• _Objectif de l'exercice_: Relevez dans l'extrait sur les ratios de solvabilité tous les types de risques que couvre l'accord Bâle II.

• _Extrait choisi_:
Cependant, bien qu’il constitue
un premier pas en matière d’évaluation quantitative de la solvabilité,
le ratio Cooke ne prend pas suffisamment en compte les différents
risques pris par les banques au travers de leurs actifs.
En effet, la classification des risques en quatre catégories seulement,
en fonction de la nature de l’emprunteur et les pondérations de risque
fixes correspondantes, ne tenaient pas suffisamment compte de la qualité
réelle des actifs détenus. De plus, il était possible pour les
établissements de procéder à des arbitrages entre les risques
potentiels. Ainsi, pour réduire leur charge en immobilisation de fonds
propres, les banques n’hésitaient pas à préférer acquérir des actifs
réputés sans risques (les titres de dette souveraine émis par les États
de l’OCDE), plutôt que continuer à accorder des crédits à des projets
supposés plus risqués parce que portés par des entreprises privées. Les
nouvelles techniques de diminution des risques, telles que la
titrisation des crédits ou les produits dérivés sur les risques de
crédit, étaient ignorés. Les risques opérationnels, qui comprennent les
erreurs des opérateurs humains ou automatiques et les évènements
qualifiés d’ « extraordinaires », n’étaient pas pris en compte.
Afin de pallier
tous ces manques, le dispositif de Bâle
II a, entre autres, créé un nouveau ratio de solvabilité : le ratio Mc
Donough, calculé en pondérant le actifs selon le profil de risque
associé à
la catégorie de la contrepartie : grandes entreprises, États et
administrations publiques, banques, particuliers et petites entreprises. Tout d’abord, là où l’ancien ratio minimum de fonds
propres ne couvrait que deux types de risques dans la définition des
actifs pondérés, le risque de crédit et le risque de marché, l’accord
Bâle II comporte des changements substantiels du traitement du risque de
crédit, le maintien inchangé du dispositif de 1996 sur le risque de
marché et l’introduction explicite du risque opérationnel qui conduit à
inclure une mesure de ce risque au dénominateur du ratio de fonds
propres d’une banque. Afin de mesurer leur
risque de crédit, les banques ont le choix entre trois options qui
déterminent en conséquence le niveau de fonds propres requis :
elles peuvent
utiliser d’une part les évaluations externes d’agences de notation
reconnues : c’est l’approche standardisée.

• _Extraits des entrées_:

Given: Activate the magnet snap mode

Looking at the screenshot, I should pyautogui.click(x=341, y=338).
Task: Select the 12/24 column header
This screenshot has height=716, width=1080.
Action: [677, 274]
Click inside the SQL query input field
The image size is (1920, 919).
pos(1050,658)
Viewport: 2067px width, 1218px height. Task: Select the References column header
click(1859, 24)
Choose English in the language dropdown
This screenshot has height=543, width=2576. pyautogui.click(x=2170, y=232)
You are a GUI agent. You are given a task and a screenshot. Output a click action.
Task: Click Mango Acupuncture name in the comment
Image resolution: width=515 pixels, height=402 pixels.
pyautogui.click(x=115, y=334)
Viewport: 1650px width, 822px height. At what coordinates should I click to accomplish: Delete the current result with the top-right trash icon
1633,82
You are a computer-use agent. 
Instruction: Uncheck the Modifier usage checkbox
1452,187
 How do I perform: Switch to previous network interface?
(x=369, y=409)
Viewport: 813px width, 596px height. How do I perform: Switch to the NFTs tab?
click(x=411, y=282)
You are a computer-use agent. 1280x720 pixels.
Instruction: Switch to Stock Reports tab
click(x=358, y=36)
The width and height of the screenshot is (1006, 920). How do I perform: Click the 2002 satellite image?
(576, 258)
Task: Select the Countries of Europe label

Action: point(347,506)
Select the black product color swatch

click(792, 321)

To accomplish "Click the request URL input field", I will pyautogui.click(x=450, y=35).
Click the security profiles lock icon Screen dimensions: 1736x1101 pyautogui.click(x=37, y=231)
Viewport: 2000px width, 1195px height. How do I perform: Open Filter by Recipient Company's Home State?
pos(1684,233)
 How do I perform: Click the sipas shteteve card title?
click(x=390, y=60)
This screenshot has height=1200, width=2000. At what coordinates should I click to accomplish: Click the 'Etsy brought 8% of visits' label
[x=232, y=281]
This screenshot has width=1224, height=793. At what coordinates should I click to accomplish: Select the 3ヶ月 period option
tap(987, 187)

• _Réponse complète_: Le risque de crédit, le risque de marché et le risque opérationnel.